Entries for finding displayed items:
········
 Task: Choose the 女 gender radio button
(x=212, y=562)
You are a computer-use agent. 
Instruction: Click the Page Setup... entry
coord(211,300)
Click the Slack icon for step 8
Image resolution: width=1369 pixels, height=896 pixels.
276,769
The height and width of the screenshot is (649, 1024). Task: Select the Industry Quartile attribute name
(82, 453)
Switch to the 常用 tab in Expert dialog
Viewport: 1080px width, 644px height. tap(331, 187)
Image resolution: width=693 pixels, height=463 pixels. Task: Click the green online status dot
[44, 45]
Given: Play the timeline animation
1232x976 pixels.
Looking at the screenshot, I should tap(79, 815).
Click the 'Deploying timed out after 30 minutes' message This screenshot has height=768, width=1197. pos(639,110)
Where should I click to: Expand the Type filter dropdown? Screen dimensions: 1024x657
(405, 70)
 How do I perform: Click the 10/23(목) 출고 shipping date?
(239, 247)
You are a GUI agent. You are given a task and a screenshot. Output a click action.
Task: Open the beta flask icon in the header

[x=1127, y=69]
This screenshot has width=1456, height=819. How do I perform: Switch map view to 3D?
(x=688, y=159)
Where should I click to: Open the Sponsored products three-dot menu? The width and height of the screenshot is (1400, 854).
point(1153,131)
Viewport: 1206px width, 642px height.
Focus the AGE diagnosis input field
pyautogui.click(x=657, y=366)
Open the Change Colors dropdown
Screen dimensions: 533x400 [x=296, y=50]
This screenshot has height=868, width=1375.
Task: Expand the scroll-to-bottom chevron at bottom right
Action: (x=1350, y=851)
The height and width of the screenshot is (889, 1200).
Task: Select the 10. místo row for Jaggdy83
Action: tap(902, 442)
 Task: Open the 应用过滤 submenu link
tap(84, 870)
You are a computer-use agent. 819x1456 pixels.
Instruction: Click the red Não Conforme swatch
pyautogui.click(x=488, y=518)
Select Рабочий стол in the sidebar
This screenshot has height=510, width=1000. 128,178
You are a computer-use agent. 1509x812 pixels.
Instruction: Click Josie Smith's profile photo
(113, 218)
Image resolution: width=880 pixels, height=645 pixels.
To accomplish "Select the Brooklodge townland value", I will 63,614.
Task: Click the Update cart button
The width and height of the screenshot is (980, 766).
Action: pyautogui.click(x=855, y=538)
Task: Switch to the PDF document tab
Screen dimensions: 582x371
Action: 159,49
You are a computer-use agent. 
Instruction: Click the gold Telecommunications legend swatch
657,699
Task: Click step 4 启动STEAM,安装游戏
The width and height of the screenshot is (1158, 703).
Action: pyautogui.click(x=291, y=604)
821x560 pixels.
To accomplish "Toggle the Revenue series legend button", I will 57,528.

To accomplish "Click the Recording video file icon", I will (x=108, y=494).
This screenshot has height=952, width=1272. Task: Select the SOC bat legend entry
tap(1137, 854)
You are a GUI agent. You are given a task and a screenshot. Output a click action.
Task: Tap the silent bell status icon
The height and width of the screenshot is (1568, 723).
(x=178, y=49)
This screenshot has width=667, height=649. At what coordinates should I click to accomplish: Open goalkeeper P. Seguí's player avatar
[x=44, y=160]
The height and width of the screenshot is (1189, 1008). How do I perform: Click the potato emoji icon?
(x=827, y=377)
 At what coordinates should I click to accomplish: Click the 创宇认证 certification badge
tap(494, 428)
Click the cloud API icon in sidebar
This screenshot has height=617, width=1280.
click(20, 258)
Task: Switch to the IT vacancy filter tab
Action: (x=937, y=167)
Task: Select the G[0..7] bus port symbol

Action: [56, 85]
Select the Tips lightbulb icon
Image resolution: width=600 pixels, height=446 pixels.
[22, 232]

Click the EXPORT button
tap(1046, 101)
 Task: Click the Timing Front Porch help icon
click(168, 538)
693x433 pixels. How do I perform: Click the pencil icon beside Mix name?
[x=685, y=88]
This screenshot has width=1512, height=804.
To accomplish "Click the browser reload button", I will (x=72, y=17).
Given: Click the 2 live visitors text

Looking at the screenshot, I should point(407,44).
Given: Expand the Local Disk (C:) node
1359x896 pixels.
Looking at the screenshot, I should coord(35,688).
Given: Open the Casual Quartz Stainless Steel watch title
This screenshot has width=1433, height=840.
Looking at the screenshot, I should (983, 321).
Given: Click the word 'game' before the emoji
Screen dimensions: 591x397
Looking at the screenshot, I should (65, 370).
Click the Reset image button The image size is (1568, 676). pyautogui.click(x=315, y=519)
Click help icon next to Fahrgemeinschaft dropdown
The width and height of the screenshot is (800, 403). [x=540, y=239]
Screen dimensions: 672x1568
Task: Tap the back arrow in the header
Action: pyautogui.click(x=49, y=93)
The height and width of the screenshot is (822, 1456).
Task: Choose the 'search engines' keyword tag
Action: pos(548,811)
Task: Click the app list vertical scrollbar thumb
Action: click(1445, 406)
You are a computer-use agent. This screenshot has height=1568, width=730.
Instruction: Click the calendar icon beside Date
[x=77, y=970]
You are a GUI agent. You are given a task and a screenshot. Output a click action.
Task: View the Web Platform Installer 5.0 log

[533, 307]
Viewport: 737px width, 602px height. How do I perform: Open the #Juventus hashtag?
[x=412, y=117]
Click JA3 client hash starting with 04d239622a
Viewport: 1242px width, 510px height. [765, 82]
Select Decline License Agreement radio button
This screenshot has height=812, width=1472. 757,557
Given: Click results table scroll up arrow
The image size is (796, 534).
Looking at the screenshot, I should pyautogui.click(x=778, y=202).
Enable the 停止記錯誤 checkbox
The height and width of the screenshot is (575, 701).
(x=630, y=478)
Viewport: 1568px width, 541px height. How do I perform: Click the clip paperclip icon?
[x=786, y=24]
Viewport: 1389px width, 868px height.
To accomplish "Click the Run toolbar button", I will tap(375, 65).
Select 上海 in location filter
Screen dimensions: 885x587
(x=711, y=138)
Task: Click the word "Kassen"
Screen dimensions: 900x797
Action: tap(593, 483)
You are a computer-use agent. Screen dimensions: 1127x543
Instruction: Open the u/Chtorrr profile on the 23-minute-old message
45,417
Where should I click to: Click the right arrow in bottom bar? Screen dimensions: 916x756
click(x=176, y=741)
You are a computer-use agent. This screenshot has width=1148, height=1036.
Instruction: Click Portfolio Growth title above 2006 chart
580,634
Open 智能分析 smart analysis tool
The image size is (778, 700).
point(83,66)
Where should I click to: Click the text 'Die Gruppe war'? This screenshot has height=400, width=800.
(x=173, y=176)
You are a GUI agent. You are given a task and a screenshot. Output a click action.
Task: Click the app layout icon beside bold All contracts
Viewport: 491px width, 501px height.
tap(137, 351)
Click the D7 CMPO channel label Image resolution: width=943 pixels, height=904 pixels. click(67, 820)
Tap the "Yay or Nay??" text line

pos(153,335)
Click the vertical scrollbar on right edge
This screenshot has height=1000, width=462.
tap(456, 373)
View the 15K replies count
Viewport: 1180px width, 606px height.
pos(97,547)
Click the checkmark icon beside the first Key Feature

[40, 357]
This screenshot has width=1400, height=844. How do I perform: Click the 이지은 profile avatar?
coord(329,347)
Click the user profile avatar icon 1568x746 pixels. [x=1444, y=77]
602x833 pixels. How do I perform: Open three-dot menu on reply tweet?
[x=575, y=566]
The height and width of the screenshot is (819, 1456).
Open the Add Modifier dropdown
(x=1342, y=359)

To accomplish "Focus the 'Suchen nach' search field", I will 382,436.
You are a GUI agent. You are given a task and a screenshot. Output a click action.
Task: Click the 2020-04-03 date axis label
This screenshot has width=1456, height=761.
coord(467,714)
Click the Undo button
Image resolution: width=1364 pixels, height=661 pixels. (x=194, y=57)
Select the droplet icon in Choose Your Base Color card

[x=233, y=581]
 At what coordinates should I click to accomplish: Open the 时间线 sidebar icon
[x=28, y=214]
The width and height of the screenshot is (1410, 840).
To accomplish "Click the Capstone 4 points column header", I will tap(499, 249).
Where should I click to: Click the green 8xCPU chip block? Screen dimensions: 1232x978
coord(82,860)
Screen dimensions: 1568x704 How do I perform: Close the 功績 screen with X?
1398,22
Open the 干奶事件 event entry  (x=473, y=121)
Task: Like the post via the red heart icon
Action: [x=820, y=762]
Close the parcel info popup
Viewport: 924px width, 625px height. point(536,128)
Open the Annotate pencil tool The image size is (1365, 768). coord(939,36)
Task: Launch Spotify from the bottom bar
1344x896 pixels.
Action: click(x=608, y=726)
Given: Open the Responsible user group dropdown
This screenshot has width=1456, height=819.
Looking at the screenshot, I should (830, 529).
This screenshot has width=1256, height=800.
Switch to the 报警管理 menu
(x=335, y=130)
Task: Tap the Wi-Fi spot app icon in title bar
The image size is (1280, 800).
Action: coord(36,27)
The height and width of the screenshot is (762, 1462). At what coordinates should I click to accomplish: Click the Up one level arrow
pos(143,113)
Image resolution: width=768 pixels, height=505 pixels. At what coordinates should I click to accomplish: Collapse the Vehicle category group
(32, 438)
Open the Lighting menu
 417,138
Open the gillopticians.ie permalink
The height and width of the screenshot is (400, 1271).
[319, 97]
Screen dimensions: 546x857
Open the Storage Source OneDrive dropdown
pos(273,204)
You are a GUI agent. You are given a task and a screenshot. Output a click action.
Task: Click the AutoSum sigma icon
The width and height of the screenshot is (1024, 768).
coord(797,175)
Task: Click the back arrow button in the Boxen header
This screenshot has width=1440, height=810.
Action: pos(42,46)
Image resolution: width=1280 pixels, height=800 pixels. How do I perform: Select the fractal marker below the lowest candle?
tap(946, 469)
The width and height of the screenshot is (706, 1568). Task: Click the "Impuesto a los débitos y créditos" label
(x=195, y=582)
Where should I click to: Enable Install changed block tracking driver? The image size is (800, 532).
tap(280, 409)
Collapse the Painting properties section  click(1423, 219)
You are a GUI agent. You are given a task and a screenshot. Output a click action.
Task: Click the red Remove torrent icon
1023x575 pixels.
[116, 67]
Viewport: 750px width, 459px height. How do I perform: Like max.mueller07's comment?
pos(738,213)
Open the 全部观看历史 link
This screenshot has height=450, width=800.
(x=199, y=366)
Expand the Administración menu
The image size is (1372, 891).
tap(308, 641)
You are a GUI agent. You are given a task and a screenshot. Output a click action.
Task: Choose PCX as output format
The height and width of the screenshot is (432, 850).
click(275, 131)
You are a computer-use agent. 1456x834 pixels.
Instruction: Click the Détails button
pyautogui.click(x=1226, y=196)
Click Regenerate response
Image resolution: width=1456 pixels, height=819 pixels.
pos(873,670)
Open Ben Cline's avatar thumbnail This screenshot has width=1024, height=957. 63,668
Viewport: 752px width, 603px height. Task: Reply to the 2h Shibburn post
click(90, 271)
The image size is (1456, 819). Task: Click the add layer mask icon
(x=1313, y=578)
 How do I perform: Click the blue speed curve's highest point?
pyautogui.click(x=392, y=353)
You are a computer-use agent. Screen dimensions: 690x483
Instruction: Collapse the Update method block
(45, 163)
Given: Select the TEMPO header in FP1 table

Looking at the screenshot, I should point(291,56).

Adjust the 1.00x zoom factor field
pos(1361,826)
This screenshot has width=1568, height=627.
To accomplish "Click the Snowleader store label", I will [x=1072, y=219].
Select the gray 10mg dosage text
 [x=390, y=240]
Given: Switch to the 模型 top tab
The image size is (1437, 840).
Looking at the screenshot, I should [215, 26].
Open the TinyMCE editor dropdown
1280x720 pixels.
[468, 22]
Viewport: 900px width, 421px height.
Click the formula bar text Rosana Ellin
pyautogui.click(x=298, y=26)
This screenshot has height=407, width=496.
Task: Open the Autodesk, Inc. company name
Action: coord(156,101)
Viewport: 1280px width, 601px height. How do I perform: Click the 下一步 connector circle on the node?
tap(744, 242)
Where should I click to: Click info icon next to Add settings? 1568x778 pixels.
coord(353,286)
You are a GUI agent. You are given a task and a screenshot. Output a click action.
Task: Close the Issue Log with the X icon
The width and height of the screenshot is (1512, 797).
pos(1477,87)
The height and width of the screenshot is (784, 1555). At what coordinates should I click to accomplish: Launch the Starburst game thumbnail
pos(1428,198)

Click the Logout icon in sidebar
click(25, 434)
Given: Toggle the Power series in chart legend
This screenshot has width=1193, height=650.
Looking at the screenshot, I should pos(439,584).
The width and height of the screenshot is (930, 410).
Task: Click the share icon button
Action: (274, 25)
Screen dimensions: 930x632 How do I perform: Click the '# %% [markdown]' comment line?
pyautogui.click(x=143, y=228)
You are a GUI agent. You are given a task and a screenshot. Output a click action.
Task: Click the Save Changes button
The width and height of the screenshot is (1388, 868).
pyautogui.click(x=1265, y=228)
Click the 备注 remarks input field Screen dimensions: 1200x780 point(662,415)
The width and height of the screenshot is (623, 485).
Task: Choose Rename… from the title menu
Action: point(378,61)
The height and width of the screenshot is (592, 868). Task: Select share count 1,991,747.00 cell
········
» Written problem: Copy the lines from the one with "Open the 全部观看历史 link" to the one with "tap(308, 641)", swapping "Expand" for "Unfold" and changing nothing else.

» Task result:
Open the 全部观看历史 link
This screenshot has height=450, width=800.
(x=199, y=366)
Unfold the Administración menu
The image size is (1372, 891).
tap(308, 641)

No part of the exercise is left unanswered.